В картине надо отрезать всю правую часть, безобразную по сложности (кроме амура). Тогда настоящее «небытие».

‹…› Мне надо по приезде в Москву сделать очень трудное – забыть или свести до минимума всякую поэзию и искусство, читать 1 газету, научные журналы и… учиться. Концерты тоже к черту. Туда же и библиоманию. Стать самим собою и делать дело. Как это просто и как это трудно. Я себе даже не представляю, чтобы я не купил, если бы видел 1-е издание Фауста, или подобное. Мне не нужно, но я куплю. Я желал бы остаться без денег.

16 июля 1913

И любовь к Италии штамп, и от него я, дай Бог, освобожусь. Впрочем, купил книгу о Piero della Francesca, которой буду, конечно, заниматься. «Две души во мне живут». ‹…› Элегическое настроение – лучшее в мире, это лучше радости.

19 июля 1913

…боюсь, что Италия встанет опять передо мною «прибежищем» и единственной надеждой. Это страшно, потому что убаюкивает. ‹…› …я понял всю глубину и пользу такого странствования, но одиночество мне многое и раскрыло, многое я в себе понял в первый раз. Мое путешествие было отчасти бегство, бегство от узла всяких сложностей в Москве.

31 июля 1913

На сон грядущий, возьму себе за правило читать часа 1½ про всяких Piero и Giorgione…

3 августа 1913

Читаю много, можно сказать все время, кроме сна, читаю. Читаю за чаем и обедом, в трамвае, мой отдых – чтение, лежа…

8 августа 1913

Мое самое заветное желание найти «alter ego», меня бы понявшего в корень и полюбившего; мне недостает зеркала, а потому я себя и не вижу; все-таки единственные друзья мои на свете – книги, о них надо бы и написать, посвятить им оду. Без них – жизнь была бы пуста и суха и жестка, как жестянка.

13 августа 1913

Я, пожалуй, счастлив в одном отношении: я никогда не скучаю, когда в одиночестве, потому что всегда «занят»; скучаю только с другими.

13 сентября 1913

[Записано по-немецки; перевод: ] И снова тот же вопрос: «Что же я собой представляю?» Как я теперь вижу, я – очень сложная смесь черт матери и отца.
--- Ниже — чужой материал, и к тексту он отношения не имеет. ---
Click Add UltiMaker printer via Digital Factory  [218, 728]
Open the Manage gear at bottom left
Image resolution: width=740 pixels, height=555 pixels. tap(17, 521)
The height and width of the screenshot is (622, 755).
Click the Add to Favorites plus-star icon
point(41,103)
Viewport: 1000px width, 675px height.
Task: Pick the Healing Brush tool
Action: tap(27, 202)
Моей матери я обязан всем, что в моей натуре иррационально, поэтично и мистично. Моя мать, безусловно, умная женщина, одаренная – к счастью или к несчастью – некоторыми особенностями, говоря в общем смысле – к полному самозабвению. Вся ее жизнь в нас (детях) и в воспоминании об умершем брате. Ее отец, как и ее братья, были вполне одарены талантами (живопись), и в ее понимании это было нечто выдающееся. Моей матери я обязан также многими своими недостатками – слабоволием, особой замечательной логикой и т. д. Мой отец, как и его родственники, умные, сильные, но грубые крестьяне-купцы. Все мои внутренние борения – от этой отцовской силы. Но грубость, моя замкнутость и невозможность быть вполне откровенным унаследованы ныне от отца. Я полагаю, что материнские свойства во мне перевешивают. Возможно, в этом заключены также вечные внутренние противоречия во мне, мои «две души» – в этом большое отличие от детерминизма матери и отца. Все это так, и, тем не менее, я есть я – ни отец, ни мать. В общем мой характер мне совсем не нравится. Я по характеру фаталист. Судьба и внешние обстоятельства играют в моей внутренней жизни огромную роль. Моя кончина должна быть совершенно трагической. Я не могу далее следовать по жизни по общепринятым правилам. Кем я буду? Этого я не знаю, все зависит от моей трагической судьбы. В лучшем случае я стану очень плохим профессором физики. В худшем же, если к внутренней катастрофе присоединится внешняя, я стану бродягой или монахом (последнее вероятнее всего, это лучший способ ухода из мира и, кроме того, ведь я безусловно склонен к религии. Это я точно знаю, и я в прямом смысле, а не просто эстетически «православный»). Наконец, третья возможность – что вся моя жизнь останется столь же неопределенной, как и сейчас смесь плохого физика и плохого эстета.

29 октября 1913

[Записано по-итальянски; перевод: ] Думаю даже всерьез о смерти как об истинном выходе из положения.

21 ноября 1913

Хороших моментов совершенно не испытываю, даже сны отвратительны.

7 декабря 1913

Я или больной, или совсем несчастный человек; а главное я solo. Ведь существо, с которым у меня невидимые духовные связи, только мать. Она одна. Писать о том, что я сейчас думаю, не могу, слов нет, не выговоришь какие-то кошмарные кругозоры, откуда и «все» [ – ] и Бог, и мир [ – ] кажутся только esempio[76].

Сочельник

Сегодня ночью самые несчастные люди всякие атеисты, эстеты и прочие, люди, оставшиеся без праздника. Они чувствуют необходимость праздника, гадкость своей пустоты – но не могут. Правда, из-за одного сочельника сложно сделаться мистиком и поэтом. Я не атеист и, слава Богу, не эстет ‹…› Я каждую минуту могу сделаться самым религиозным человеком, ханжой ‹…›

Я ведь, в сущности, совсем не пессимист. В мире прекрасного много. Недоволен я собой, но и об этом говорить сейчас не хочу.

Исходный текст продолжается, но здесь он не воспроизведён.